◆ PROBLEM STATEMENT
Give an exact reproduction of all the lines in the listing.

▶

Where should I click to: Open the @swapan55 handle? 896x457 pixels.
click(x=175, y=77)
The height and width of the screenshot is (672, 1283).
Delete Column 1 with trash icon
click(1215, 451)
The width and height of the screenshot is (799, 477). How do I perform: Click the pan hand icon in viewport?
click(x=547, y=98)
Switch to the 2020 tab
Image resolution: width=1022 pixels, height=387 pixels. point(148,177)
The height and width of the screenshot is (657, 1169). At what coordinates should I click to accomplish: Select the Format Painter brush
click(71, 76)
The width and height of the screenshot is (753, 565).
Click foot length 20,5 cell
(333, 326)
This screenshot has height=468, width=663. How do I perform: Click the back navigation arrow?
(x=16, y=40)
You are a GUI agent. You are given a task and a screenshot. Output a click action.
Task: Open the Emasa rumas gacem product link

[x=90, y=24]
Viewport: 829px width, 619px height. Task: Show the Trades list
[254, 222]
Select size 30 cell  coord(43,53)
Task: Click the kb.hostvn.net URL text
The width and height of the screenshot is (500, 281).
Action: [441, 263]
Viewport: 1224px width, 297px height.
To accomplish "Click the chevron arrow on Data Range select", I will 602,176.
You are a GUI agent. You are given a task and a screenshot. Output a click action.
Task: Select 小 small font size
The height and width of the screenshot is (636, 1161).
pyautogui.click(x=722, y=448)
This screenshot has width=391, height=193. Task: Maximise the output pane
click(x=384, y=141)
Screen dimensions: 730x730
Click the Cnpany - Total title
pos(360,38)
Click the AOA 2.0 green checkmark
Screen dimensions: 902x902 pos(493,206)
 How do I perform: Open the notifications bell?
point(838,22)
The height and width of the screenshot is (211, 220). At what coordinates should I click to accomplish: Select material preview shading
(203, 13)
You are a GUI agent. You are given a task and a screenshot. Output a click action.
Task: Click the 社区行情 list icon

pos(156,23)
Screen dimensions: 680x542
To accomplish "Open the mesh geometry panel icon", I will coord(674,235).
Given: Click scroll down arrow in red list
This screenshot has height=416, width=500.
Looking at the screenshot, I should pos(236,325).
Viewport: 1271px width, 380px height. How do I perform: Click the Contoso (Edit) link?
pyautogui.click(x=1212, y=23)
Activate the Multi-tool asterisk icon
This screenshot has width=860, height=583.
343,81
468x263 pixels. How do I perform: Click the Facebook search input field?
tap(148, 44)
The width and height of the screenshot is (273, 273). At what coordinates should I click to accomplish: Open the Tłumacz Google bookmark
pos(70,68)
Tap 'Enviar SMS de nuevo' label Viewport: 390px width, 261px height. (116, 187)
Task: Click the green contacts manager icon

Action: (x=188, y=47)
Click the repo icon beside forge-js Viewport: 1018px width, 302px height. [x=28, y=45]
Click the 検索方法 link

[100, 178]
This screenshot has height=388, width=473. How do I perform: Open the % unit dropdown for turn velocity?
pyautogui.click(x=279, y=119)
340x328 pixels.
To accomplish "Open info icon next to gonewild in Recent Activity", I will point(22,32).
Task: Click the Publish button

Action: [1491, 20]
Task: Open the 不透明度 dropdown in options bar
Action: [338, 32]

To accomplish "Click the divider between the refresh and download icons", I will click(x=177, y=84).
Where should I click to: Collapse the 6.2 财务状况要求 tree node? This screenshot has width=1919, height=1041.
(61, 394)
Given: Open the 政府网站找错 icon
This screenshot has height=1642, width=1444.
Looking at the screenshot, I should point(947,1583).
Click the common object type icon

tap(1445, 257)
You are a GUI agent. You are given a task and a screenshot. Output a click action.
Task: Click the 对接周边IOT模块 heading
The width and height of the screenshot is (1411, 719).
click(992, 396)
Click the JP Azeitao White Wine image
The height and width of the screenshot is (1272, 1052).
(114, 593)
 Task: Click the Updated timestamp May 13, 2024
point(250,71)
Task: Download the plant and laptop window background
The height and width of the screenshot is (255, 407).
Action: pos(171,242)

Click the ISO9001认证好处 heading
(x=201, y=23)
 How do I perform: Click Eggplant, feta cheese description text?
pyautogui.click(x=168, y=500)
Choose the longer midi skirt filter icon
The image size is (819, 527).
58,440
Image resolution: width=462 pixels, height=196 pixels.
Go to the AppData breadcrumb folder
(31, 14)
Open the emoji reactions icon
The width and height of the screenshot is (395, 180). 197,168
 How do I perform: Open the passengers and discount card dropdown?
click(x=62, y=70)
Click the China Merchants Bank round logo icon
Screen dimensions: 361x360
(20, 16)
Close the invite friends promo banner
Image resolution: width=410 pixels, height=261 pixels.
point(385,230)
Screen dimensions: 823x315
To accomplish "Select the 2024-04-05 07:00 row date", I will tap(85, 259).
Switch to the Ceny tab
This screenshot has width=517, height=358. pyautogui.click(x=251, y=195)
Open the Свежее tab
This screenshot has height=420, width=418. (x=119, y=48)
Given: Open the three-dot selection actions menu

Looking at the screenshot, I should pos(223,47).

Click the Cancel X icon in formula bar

◀

◆ YOUR SOLUTION
Where should I click to: Open the @swapan55 handle? 896x457 pixels.
click(x=175, y=77)
The height and width of the screenshot is (672, 1283).
Delete Column 1 with trash icon
click(1215, 451)
The width and height of the screenshot is (799, 477). How do I perform: Click the pan hand icon in viewport?
click(x=547, y=98)
Switch to the 2020 tab
Image resolution: width=1022 pixels, height=387 pixels. point(148,177)
The height and width of the screenshot is (657, 1169). At what coordinates should I click to accomplish: Select the Format Painter brush
click(71, 76)
The width and height of the screenshot is (753, 565).
Click foot length 20,5 cell
(333, 326)
This screenshot has height=468, width=663. How do I perform: Click the back navigation arrow?
(x=16, y=40)
You are a GUI agent. You are given a task and a screenshot. Output a click action.
Task: Open the Emasa rumas gacem product link

[x=90, y=24]
Viewport: 829px width, 619px height. Task: Show the Trades list
[254, 222]
Select size 30 cell  coord(43,53)
Task: Click the kb.hostvn.net URL text
The width and height of the screenshot is (500, 281).
Action: [441, 263]
Viewport: 1224px width, 297px height.
To accomplish "Click the chevron arrow on Data Range select", I will 602,176.
You are a GUI agent. You are given a task and a screenshot. Output a click action.
Task: Select 小 small font size
The height and width of the screenshot is (636, 1161).
pyautogui.click(x=722, y=448)
This screenshot has width=391, height=193. Task: Maximise the output pane
click(x=384, y=141)
Screen dimensions: 730x730
Click the Cnpany - Total title
pos(360,38)
Click the AOA 2.0 green checkmark
Screen dimensions: 902x902 pos(493,206)
 How do I perform: Open the notifications bell?
point(838,22)
The height and width of the screenshot is (211, 220). At what coordinates should I click to accomplish: Select material preview shading
(203, 13)
You are a GUI agent. You are given a task and a screenshot. Output a click action.
Task: Click the 社区行情 list icon

pos(156,23)
Screen dimensions: 680x542
To accomplish "Open the mesh geometry panel icon", I will coord(674,235).
Given: Click scroll down arrow in red list
This screenshot has height=416, width=500.
Looking at the screenshot, I should pos(236,325).
Viewport: 1271px width, 380px height. How do I perform: Click the Contoso (Edit) link?
pyautogui.click(x=1212, y=23)
Activate the Multi-tool asterisk icon
This screenshot has width=860, height=583.
343,81
468x263 pixels. How do I perform: Click the Facebook search input field?
tap(148, 44)
The width and height of the screenshot is (273, 273). At what coordinates should I click to accomplish: Open the Tłumacz Google bookmark
pos(70,68)
Tap 'Enviar SMS de nuevo' label Viewport: 390px width, 261px height. (116, 187)
Task: Click the green contacts manager icon

Action: (x=188, y=47)
Click the repo icon beside forge-js Viewport: 1018px width, 302px height. [x=28, y=45]
Click the 検索方法 link

[100, 178]
This screenshot has height=388, width=473. How do I perform: Open the % unit dropdown for turn velocity?
pyautogui.click(x=279, y=119)
340x328 pixels.
To accomplish "Open info icon next to gonewild in Recent Activity", I will point(22,32).
Task: Click the Publish button

Action: [1491, 20]
Task: Open the 不透明度 dropdown in options bar
Action: [338, 32]

To accomplish "Click the divider between the refresh and download icons", I will click(x=177, y=84).
Where should I click to: Collapse the 6.2 财务状况要求 tree node? This screenshot has width=1919, height=1041.
(61, 394)
Given: Open the 政府网站找错 icon
This screenshot has height=1642, width=1444.
Looking at the screenshot, I should point(947,1583).
Click the common object type icon

tap(1445, 257)
You are a GUI agent. You are given a task and a screenshot. Output a click action.
Task: Click the 对接周边IOT模块 heading
The width and height of the screenshot is (1411, 719).
click(992, 396)
Click the JP Azeitao White Wine image
The height and width of the screenshot is (1272, 1052).
(114, 593)
 Task: Click the Updated timestamp May 13, 2024
point(250,71)
Task: Download the plant and laptop window background
The height and width of the screenshot is (255, 407).
Action: pos(171,242)

Click the ISO9001认证好处 heading
(x=201, y=23)
 How do I perform: Click Eggplant, feta cheese description text?
pyautogui.click(x=168, y=500)
Choose the longer midi skirt filter icon
The image size is (819, 527).
58,440
Image resolution: width=462 pixels, height=196 pixels.
Go to the AppData breadcrumb folder
(31, 14)
Open the emoji reactions icon
The width and height of the screenshot is (395, 180). 197,168
 How do I perform: Open the passengers and discount card dropdown?
click(x=62, y=70)
Click the China Merchants Bank round logo icon
Screen dimensions: 361x360
(20, 16)
Close the invite friends promo banner
Image resolution: width=410 pixels, height=261 pixels.
point(385,230)
Screen dimensions: 823x315
To accomplish "Select the 2024-04-05 07:00 row date", I will tap(85, 259).
Switch to the Ceny tab
This screenshot has width=517, height=358. pyautogui.click(x=251, y=195)
Open the Свежее tab
This screenshot has height=420, width=418. (x=119, y=48)
Given: Open the three-dot selection actions menu

Looking at the screenshot, I should pos(223,47).

Click the Cancel X icon in formula bar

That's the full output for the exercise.